▸ Requirement
Count up the lines below in which the string "beside" appears. The reply should be that number alone.

(Beginning of Source records)

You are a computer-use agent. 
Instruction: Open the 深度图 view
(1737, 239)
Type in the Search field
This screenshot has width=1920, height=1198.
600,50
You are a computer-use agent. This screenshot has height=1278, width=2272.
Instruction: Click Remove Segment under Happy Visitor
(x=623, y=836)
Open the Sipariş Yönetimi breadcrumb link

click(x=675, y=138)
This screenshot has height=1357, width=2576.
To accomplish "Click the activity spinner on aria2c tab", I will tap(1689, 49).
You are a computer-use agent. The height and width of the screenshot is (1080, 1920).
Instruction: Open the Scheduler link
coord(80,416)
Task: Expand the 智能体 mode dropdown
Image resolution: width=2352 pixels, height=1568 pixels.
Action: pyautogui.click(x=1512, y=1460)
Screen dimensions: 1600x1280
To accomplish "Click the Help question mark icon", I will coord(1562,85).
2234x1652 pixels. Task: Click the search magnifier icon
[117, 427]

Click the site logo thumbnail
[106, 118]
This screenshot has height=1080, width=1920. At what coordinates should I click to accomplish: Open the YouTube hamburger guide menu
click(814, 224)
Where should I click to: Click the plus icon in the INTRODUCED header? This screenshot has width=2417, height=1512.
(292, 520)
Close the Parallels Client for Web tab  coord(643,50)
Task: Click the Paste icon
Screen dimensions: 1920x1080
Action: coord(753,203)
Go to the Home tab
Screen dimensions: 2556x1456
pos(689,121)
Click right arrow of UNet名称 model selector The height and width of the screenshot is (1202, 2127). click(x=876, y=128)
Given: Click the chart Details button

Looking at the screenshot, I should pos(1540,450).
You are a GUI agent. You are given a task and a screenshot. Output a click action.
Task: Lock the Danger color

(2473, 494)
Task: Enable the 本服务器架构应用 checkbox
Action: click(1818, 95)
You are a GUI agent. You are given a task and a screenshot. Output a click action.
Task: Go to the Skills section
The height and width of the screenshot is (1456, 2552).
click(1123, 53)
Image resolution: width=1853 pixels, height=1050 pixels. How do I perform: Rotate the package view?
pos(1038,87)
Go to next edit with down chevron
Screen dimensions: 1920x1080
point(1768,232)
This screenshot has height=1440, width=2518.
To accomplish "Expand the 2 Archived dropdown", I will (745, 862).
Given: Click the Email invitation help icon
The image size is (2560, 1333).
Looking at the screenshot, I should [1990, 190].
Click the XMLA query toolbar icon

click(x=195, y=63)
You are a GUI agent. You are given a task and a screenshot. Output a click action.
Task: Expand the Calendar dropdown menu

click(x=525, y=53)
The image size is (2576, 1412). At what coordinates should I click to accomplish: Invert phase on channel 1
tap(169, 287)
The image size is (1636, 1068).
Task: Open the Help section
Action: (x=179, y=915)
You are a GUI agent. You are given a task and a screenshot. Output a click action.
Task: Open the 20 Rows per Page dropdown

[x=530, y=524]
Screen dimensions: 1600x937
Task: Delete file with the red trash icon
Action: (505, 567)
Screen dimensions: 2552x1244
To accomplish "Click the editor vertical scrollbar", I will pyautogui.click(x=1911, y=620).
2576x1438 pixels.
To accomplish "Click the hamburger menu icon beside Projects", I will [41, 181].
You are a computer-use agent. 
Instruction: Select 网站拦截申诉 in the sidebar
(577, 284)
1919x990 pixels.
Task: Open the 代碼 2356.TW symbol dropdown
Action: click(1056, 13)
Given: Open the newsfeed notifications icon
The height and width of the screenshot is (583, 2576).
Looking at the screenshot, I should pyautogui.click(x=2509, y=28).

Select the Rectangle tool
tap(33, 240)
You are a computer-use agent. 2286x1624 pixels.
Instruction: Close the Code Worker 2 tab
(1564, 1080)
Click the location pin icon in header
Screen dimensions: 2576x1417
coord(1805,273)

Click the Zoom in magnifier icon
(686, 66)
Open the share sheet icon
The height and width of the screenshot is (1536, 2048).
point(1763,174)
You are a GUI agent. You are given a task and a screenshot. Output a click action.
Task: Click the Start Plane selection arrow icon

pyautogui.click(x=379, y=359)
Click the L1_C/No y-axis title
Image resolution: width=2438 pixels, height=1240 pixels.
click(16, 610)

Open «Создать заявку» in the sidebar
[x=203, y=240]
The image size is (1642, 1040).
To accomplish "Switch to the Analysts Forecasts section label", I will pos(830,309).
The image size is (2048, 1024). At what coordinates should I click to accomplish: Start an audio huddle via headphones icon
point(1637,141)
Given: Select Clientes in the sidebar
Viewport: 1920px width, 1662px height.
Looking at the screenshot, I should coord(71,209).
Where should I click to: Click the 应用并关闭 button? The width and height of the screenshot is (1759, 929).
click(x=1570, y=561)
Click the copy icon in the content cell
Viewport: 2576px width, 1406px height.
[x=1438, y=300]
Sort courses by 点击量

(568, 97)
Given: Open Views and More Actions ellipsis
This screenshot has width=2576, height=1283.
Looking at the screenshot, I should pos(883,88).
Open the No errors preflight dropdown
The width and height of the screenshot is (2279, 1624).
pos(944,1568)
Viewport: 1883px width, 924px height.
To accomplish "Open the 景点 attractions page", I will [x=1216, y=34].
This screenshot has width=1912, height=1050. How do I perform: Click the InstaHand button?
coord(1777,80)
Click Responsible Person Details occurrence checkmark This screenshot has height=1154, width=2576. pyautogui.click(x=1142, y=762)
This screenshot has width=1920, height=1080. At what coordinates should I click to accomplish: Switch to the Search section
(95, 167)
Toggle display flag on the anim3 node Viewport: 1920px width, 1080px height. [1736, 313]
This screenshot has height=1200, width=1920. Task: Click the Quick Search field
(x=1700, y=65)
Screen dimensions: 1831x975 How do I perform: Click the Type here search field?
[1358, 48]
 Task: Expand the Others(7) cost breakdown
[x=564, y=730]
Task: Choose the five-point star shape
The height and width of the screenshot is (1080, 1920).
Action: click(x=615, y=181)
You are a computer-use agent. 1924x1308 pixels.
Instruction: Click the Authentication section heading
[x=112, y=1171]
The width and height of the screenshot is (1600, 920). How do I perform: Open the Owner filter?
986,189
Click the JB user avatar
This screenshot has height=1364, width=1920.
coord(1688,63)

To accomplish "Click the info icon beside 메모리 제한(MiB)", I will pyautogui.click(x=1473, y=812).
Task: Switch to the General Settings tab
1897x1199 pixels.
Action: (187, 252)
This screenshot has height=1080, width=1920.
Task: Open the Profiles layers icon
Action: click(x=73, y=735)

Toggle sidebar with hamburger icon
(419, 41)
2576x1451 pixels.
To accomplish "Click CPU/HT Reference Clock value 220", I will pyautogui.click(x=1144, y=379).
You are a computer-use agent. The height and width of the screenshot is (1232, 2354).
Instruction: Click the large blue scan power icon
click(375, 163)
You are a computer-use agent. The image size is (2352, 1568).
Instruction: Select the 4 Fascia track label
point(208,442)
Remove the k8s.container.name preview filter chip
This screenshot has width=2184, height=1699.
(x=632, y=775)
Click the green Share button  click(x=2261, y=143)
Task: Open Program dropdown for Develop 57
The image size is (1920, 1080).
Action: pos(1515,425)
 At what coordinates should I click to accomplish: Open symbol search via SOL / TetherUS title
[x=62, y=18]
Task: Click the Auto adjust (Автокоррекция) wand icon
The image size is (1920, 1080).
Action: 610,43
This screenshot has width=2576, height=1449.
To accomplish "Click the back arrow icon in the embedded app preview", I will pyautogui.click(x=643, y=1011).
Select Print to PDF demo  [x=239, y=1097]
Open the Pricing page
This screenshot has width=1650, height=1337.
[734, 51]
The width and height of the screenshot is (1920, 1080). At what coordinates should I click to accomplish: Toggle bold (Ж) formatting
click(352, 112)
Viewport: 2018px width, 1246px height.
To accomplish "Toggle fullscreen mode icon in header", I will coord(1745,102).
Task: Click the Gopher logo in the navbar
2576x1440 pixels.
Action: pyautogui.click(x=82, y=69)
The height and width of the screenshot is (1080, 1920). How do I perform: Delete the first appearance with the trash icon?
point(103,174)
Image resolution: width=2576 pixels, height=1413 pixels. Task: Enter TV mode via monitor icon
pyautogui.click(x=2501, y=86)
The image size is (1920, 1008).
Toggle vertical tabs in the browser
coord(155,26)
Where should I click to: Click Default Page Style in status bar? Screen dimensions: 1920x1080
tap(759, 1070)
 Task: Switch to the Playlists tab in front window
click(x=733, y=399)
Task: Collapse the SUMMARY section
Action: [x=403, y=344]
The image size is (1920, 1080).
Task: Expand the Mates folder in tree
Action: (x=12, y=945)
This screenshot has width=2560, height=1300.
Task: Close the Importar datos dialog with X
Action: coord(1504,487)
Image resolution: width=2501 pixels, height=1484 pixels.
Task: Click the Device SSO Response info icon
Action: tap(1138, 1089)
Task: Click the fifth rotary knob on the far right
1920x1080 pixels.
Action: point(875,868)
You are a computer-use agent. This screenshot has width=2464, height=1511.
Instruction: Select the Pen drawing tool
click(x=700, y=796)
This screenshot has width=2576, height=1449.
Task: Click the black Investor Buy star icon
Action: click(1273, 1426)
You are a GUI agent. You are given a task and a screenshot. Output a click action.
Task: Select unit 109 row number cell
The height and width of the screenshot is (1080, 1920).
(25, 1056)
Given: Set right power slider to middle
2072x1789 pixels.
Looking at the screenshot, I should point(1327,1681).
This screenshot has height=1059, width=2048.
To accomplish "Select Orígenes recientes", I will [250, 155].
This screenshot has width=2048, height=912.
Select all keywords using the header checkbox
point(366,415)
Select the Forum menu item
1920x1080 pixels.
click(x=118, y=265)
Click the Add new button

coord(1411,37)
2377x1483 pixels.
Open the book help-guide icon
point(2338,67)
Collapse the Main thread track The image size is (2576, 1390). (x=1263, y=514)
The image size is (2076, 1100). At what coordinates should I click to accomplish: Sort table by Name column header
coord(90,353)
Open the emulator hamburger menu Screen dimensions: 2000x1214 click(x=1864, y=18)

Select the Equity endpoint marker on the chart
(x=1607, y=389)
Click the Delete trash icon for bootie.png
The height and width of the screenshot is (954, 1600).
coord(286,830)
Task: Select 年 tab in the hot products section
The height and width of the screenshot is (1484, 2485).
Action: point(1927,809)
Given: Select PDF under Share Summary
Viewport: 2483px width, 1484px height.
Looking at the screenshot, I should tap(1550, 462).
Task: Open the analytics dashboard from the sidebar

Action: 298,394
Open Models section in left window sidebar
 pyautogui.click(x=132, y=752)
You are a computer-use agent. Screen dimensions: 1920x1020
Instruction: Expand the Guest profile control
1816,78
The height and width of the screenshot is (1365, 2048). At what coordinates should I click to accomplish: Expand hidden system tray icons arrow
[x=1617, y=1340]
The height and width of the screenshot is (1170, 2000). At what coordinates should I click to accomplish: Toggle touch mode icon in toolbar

(End of Source records)

▸ Output of the exercise
2